Consigne:
Renvoyez à l'identique, sans rien y ajouter, les lignes des enregistrements ci-dessous qui vont de la ligne contenant « Click the Caja 20 kg packaging cell » jusqu'à la ligne contenant « pyautogui.click(x=407, y=390) », ces deux lignes incluses.

=== Extrait des données ===

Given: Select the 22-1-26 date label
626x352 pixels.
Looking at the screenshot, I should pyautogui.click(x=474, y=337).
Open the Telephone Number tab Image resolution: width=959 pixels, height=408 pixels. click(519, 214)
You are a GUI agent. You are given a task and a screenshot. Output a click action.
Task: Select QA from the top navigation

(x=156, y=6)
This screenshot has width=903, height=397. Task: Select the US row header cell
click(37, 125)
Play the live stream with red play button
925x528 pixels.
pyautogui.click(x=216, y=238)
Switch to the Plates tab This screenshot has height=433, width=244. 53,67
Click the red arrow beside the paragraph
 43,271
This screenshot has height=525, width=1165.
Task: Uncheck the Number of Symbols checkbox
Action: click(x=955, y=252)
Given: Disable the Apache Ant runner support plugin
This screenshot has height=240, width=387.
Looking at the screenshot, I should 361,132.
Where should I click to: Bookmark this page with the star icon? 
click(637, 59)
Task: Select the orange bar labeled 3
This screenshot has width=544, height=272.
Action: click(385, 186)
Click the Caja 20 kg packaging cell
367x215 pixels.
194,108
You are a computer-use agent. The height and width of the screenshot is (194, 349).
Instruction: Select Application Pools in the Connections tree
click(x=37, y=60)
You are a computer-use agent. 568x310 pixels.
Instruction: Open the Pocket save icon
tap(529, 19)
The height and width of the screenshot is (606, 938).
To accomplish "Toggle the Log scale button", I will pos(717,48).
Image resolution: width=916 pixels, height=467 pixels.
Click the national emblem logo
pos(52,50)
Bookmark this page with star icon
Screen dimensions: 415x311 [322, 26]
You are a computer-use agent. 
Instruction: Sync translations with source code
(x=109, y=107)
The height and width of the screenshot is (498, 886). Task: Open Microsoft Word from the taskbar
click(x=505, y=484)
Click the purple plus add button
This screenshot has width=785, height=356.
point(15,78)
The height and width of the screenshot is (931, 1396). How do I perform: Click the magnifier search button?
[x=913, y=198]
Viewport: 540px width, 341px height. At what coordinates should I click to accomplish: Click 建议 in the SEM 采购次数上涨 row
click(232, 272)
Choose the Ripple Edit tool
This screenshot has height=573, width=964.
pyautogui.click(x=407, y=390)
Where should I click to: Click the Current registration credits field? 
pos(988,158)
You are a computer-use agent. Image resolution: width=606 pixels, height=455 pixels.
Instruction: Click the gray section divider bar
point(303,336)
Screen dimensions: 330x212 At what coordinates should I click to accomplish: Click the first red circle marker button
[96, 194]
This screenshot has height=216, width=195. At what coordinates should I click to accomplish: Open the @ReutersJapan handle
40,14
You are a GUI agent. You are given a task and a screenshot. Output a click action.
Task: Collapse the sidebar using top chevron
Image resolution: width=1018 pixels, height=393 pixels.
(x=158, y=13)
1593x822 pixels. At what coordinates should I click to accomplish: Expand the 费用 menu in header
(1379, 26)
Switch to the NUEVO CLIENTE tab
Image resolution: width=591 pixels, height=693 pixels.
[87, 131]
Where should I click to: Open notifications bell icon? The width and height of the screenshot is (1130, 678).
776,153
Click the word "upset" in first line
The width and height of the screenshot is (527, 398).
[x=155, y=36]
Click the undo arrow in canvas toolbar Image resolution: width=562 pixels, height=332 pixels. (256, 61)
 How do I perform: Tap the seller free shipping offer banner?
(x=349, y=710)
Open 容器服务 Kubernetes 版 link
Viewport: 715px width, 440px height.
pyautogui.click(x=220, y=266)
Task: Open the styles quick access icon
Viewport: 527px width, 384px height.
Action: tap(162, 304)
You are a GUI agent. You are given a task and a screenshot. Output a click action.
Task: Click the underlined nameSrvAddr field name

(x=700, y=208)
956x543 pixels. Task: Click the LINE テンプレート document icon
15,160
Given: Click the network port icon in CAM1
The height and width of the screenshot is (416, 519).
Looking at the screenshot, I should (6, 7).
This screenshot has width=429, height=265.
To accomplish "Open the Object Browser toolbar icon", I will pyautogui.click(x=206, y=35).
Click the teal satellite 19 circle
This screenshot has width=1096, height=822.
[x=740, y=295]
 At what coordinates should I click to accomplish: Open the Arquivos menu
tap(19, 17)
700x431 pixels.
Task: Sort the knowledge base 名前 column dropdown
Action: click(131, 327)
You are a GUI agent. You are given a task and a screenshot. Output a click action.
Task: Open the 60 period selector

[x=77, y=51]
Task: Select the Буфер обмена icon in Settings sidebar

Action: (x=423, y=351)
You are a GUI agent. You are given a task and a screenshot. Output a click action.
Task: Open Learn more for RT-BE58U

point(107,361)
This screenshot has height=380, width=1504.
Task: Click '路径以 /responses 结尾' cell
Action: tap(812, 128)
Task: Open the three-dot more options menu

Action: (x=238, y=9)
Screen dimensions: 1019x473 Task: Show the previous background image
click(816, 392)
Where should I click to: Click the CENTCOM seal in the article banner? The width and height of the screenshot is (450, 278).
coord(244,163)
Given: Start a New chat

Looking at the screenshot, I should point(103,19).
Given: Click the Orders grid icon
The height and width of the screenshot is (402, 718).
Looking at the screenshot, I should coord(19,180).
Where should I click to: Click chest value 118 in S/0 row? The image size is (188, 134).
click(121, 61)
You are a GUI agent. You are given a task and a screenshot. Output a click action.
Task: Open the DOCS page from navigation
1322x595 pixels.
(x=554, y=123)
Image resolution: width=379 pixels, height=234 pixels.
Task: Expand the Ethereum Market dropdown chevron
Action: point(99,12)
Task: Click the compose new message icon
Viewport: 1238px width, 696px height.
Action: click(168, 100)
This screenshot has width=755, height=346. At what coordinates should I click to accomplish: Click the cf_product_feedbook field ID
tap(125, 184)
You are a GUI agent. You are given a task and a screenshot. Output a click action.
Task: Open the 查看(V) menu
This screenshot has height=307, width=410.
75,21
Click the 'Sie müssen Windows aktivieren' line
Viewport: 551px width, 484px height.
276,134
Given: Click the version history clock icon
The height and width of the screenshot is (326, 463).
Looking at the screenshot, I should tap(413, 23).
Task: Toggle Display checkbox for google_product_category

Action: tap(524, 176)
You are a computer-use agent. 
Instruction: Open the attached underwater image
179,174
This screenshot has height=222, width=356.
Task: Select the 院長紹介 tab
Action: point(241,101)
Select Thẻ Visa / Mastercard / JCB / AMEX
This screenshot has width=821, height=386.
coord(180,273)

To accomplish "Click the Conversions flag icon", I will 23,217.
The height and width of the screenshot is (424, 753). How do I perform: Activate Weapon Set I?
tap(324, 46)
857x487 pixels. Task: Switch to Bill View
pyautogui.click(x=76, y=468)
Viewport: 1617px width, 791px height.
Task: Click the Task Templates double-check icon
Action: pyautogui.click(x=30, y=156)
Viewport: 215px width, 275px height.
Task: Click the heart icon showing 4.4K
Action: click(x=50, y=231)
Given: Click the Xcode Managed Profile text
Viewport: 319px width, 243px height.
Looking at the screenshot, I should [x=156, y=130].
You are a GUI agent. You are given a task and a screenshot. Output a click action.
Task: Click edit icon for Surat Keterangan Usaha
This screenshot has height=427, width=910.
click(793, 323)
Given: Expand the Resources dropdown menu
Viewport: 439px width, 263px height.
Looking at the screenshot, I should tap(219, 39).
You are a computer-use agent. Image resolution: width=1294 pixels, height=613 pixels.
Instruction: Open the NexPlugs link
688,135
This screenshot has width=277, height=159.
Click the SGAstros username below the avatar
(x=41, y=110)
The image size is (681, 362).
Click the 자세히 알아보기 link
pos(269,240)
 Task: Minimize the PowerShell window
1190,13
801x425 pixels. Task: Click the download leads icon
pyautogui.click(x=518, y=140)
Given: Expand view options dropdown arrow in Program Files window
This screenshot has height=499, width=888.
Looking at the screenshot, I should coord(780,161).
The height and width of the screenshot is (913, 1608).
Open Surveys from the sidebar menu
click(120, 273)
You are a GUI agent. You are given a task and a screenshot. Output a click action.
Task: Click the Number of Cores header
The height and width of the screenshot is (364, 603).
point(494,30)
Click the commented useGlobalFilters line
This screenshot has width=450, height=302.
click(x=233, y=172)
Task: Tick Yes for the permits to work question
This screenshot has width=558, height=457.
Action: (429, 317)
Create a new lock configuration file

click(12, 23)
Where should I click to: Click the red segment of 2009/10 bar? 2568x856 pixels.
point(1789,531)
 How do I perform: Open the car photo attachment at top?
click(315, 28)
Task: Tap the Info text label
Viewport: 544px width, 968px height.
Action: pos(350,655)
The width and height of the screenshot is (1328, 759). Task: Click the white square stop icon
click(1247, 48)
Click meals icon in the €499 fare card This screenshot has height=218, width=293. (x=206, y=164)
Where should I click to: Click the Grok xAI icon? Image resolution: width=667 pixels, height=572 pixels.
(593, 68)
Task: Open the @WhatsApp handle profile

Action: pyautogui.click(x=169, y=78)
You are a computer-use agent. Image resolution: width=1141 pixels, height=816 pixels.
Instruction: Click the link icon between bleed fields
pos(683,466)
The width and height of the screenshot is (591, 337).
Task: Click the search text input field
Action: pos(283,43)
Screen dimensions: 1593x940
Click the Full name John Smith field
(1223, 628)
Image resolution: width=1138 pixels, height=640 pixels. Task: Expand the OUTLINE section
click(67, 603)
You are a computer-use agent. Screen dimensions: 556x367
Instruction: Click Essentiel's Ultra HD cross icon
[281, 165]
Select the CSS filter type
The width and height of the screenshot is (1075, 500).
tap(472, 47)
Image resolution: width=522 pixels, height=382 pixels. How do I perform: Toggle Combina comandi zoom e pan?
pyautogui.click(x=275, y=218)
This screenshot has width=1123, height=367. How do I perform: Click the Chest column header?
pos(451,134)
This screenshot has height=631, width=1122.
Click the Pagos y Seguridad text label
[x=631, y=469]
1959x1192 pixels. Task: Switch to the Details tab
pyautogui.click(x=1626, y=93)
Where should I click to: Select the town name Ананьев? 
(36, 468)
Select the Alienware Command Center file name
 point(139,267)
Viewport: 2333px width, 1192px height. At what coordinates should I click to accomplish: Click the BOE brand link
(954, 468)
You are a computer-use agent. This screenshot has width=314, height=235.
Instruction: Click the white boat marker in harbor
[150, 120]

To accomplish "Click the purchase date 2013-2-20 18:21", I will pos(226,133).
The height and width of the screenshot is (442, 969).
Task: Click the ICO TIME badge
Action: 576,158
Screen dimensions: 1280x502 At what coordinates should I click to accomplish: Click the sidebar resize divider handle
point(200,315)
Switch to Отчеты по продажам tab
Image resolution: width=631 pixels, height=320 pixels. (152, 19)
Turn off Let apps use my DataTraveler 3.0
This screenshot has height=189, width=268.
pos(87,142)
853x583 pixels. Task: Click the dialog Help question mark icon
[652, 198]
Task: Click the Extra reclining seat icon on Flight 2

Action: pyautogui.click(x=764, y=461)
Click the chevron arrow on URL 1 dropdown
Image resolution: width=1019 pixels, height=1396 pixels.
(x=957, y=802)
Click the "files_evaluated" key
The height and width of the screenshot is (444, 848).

===

Réponse:
Click the Caja 20 kg packaging cell
367x215 pixels.
194,108
You are a computer-use agent. The height and width of the screenshot is (194, 349).
Instruction: Select Application Pools in the Connections tree
click(x=37, y=60)
You are a computer-use agent. 568x310 pixels.
Instruction: Open the Pocket save icon
tap(529, 19)
The height and width of the screenshot is (606, 938).
To accomplish "Toggle the Log scale button", I will pos(717,48).
Image resolution: width=916 pixels, height=467 pixels.
Click the national emblem logo
pos(52,50)
Bookmark this page with star icon
Screen dimensions: 415x311 [322, 26]
You are a computer-use agent. 
Instruction: Sync translations with source code
(x=109, y=107)
The height and width of the screenshot is (498, 886). Task: Open Microsoft Word from the taskbar
click(x=505, y=484)
Click the purple plus add button
This screenshot has width=785, height=356.
point(15,78)
The height and width of the screenshot is (931, 1396). How do I perform: Click the magnifier search button?
[x=913, y=198]
Viewport: 540px width, 341px height. At what coordinates should I click to accomplish: Click 建议 in the SEM 采购次数上涨 row
click(232, 272)
Choose the Ripple Edit tool
This screenshot has height=573, width=964.
pyautogui.click(x=407, y=390)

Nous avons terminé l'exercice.